Monday, May 18, 2009

The green monster...

Last night I was hit smack in the heart by a big, hairy bout of jealousy. I hate to admit it, but I am a jealous type. I get so angry with myself when I start feeling the green monster rearing it's ugly head because I know that feeling comes from my own feelings of inadequacy. It's like driving a nail into the core of my own self doubt.

Alexander was telling me about a blog that he found interesting and gave me some of the details of what it was about. That was it! How stupid of me to just sink into the pit over that but I did. The thing is, I knew I was doing it too. I felt it come on instantly and my rational mind screamed "NO NO NO don't allow yourself to sink!" but my irrational heart said "You haven't written anything of merit in YEARS!!!" and therein lies the war within me.
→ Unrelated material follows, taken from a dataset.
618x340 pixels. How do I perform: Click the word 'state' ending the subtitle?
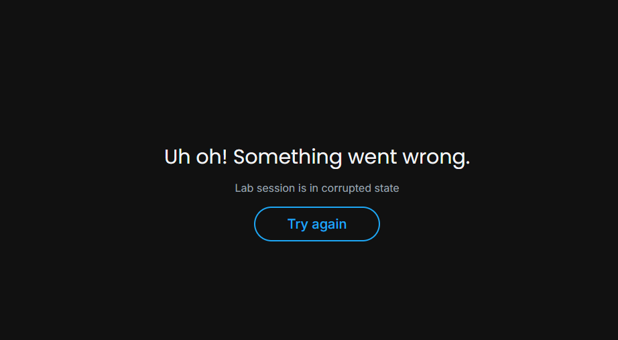pyautogui.click(x=387, y=188)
It didn't help matters that the "interesting" blog was written by a woman. It didn't help that this woman is someone we have been playfully joking about for a while now. It didn't help that I feel I haven't written anything that Alex has found remotely interesting in the past two years - though that's not entirely true - it's just a useless feeling I have. So, yeah, I got jealous. And then I hated myself for it.
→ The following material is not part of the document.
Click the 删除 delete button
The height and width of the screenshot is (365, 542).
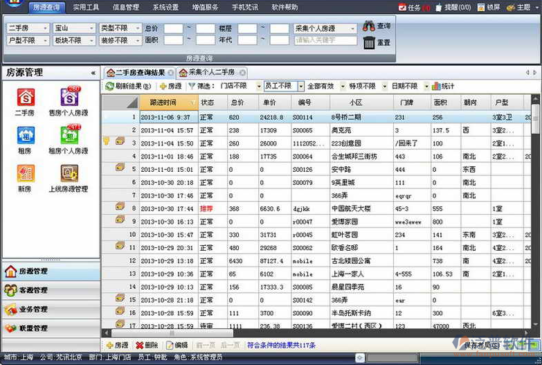pyautogui.click(x=147, y=345)
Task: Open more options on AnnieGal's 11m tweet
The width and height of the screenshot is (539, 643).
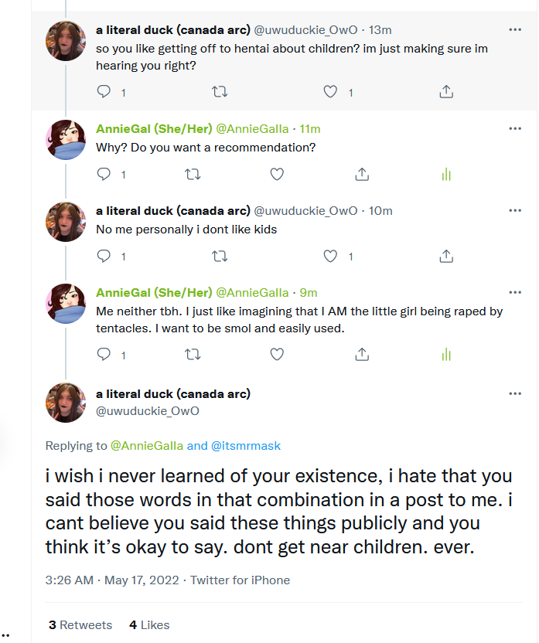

It was a rough night. I kept dreaming I was being eaten by a large icky bug and I couldn't get away. If that isn't a metaphor for my psyche I don't know what is! LOL Still and all, I guess this shows that I am human. I am someone who doesn't want to feel less than, or not at all - someone who wants/needs to be appreciated and told that I have worth. I think that's how we are, really. It's not enough for us to just know we are appreciated. We have to hear it too so that we never forget and will always strive to do more. It's the thing that keeps the green monster (and the icky bugs) at bay.